### Your instructions
What do the lines from the one containing "Instruction: Focus the" through the end of the entries say? Quote them exactly, and only them.

### Task inputs
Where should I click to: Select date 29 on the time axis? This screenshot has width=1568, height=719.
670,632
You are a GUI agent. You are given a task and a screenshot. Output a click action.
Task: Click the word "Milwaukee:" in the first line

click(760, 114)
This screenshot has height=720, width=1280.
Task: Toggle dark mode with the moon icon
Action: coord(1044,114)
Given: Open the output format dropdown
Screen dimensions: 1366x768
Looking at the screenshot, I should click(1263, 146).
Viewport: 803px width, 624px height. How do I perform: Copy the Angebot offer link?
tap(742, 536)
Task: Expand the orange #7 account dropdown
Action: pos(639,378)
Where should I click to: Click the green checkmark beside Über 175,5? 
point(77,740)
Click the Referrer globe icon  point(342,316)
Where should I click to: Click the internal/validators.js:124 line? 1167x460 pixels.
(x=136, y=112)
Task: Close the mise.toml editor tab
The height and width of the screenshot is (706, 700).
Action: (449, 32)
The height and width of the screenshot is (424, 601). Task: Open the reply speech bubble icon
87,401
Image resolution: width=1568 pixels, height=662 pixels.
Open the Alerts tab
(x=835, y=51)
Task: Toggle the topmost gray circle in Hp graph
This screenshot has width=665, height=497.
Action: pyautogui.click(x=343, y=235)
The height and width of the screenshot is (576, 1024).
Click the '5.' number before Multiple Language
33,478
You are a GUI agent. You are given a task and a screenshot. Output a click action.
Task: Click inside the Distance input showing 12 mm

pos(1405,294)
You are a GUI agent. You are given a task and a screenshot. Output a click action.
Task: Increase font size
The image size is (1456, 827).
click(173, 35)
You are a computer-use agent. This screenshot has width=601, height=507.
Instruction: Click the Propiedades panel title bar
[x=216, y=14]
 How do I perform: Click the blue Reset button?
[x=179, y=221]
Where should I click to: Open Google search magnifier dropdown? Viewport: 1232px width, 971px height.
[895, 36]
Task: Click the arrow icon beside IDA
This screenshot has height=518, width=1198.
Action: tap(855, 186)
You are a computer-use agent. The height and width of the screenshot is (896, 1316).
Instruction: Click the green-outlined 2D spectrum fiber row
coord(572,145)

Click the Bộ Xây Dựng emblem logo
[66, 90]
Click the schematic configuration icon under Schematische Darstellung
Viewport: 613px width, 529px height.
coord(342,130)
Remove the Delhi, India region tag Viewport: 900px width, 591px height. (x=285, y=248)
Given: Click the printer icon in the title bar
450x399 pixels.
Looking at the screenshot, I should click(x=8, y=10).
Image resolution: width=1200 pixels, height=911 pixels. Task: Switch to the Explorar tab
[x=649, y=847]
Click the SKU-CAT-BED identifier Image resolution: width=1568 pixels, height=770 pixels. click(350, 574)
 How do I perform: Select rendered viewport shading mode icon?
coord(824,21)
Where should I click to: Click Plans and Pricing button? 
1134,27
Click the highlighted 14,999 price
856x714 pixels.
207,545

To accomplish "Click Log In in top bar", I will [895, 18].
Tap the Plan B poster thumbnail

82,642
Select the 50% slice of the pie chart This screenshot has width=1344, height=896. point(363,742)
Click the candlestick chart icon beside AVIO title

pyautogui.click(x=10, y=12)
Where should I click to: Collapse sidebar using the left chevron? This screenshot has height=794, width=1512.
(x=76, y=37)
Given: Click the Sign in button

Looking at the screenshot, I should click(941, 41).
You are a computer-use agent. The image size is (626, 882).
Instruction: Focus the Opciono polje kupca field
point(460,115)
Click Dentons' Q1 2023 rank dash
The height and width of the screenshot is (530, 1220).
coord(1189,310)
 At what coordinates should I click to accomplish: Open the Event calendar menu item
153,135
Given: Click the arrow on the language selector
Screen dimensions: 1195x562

### Task result
Instruction: Focus the Opciono polje kupca field
point(460,115)
Click Dentons' Q1 2023 rank dash
The height and width of the screenshot is (530, 1220).
coord(1189,310)
 At what coordinates should I click to accomplish: Open the Event calendar menu item
153,135
Given: Click the arrow on the language selector
Screen dimensions: 1195x562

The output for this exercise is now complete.